Net als bij het Zeeuwse Bløf schreef bij het Canadese Rush niet de zanger de teksten. Bij Bløf is het de bassist (Peter Slager), bij Rush was het de drummer (Neil Peart). Ik ken weinig tekstschrijvers zo eloquent en – het is misschien een raar woord maar het is waar ik steeds op uitkom – zo wíjs als Neil Peart. Het is ook alsof je kunt horen dat hij bij het schrijven al wist dat hij de teksten toch niet hoefde te zingen: pákkend zijn ze niet. Misschien heeft Rush daardoor nauwelijks hits gehad. 

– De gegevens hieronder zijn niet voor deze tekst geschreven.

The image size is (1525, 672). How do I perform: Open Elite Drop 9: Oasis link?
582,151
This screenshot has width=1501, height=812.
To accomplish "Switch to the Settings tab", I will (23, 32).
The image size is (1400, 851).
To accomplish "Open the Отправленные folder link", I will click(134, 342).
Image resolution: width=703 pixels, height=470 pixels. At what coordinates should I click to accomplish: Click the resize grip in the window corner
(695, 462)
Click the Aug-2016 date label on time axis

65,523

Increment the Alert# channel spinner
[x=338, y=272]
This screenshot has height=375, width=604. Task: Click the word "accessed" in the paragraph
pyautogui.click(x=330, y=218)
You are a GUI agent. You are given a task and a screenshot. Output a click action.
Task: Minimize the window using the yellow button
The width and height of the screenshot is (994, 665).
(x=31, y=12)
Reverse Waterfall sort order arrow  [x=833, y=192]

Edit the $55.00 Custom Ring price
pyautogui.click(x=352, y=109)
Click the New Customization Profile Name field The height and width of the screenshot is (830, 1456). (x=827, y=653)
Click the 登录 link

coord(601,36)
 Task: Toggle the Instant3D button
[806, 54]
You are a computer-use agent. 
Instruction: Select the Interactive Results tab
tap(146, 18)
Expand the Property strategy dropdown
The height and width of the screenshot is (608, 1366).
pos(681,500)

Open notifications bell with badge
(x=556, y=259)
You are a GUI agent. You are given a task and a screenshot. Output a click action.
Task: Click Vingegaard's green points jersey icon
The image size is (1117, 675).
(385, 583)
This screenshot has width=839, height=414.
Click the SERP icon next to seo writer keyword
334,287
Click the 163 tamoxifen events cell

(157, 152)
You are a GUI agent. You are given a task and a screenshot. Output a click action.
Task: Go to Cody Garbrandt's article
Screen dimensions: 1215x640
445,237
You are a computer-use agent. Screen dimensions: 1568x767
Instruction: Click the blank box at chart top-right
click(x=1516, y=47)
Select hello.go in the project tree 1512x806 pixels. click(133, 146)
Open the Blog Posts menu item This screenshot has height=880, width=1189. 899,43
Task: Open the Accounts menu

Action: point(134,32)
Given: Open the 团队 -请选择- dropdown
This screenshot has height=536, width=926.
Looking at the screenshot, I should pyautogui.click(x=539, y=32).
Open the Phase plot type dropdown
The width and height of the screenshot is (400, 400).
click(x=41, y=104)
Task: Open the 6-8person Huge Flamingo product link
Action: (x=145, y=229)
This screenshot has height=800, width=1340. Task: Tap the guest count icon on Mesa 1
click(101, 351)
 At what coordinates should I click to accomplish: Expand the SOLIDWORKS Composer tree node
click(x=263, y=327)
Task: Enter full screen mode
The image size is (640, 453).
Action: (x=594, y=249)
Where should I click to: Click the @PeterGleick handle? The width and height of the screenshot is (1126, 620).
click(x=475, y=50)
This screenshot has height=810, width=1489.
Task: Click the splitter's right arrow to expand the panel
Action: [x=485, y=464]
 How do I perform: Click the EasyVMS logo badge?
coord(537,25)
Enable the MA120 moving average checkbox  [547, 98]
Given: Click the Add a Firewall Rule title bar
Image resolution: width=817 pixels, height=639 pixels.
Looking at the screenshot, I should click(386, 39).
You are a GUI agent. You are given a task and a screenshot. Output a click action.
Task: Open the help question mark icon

Omdat hij de songteksten niet schreef, had ik geen beeld van Rush-zanger Geddy Lee als verteller. Uit zijn net verschenen autobiografie My Effin’ Life blijkt Lee juist een groot verteller te zijn. Wat hem voor me inneemt, is de uitvoerige aandacht die hij schenkt aan een onderwerp waarvan hij zelf ook opmerkt dat het voor Rush-fans waarschijnlijk niet de reden was om het boek te lezen: het kampverleden van zijn Joodse familie. 

Rush is van 1968 tot 2018 een zeer eigenwijze band geweest, dus mag het eigenlijk niet verbazen dat Geddy Lee schrijft wat hij belangrijk vindt, niet wat zijn fans verwachten te lezen. Hij heeft uitgebreid onderzoek gedaan naar het leven van met name zijn ouders tijdens de Tweede Wereldoorlog. Meer dan aangrijpend is het handgeschreven briefje in het boek: op 5 mei 1945 noteerde Lee’s moeder de zeven (!) kampen waar haar man gevangen had gezeten. Nooit heb ik precies geweten waar de klassieke Rush-regels ‘I hear the sound of gunfire at the prison gate / Are the liberators here, do I hope or do I fear?’ uit het nummer Red Sector A precies over gaan, maar in zijn boek geeft Lee het antwoord, en het is verschrikkelijk. Toen op 15 april 1945 het Britse leger Bergen-Belsen binnentrok en daar 60.000 gevangenen bevrijdde, onder wie de moeder van Lee, was zij vooral in shock. ‘We waren ervanuit gegaan dat buiten het kamp niemand meer leefde die ons kon redden, waarom waren ze anders niet eerder gekomen?’

Vermakelijk daarentegen vond ik het om de herinneringen te lezen aan het live-album Rush In Rio, opgenomen in 2003 in het gigantische Maracaña-stadion in Rio de Janeiro. Op het album wordt de band geregeld overstemd door het publiek, dat álles meezingt, zelfs instrumentale passages. Het verbijsterde Lee dat het Zuid-Amerikaanse publiek zo uitzinnig reageerde, omdat het een emotionele reactie was op een band waar altijd iets rationeels aan heeft gekleefd. 

Er kleefde nog iets anders aan Rush: individualisme. De vrijheid van het individu is een rode draad door de teksten van drummer Neil Peart. Rush is in het vijftigjarige bestaan nooit een hippe band geweest; het was eerder een band waar die ene (veelal) jongen in de klas fan van was. Toch bleek in Rio de Janeiro de muziek van Rush voor veel mensen de aanjager van een collectieve ervaring. 

Ik moest eraan denken toen ik me de kerstweek herinnerde, en beelden zag van al die uitzinnige mensen in een tot café verbouwde studio in Hilversum, waar ze samen stonden mee te zingen met alweer diezelfde nummers uit de Top 2000. Wat is daar de lol van? Het antwoord: precies wat Geddy Lee in Rio ervaarde.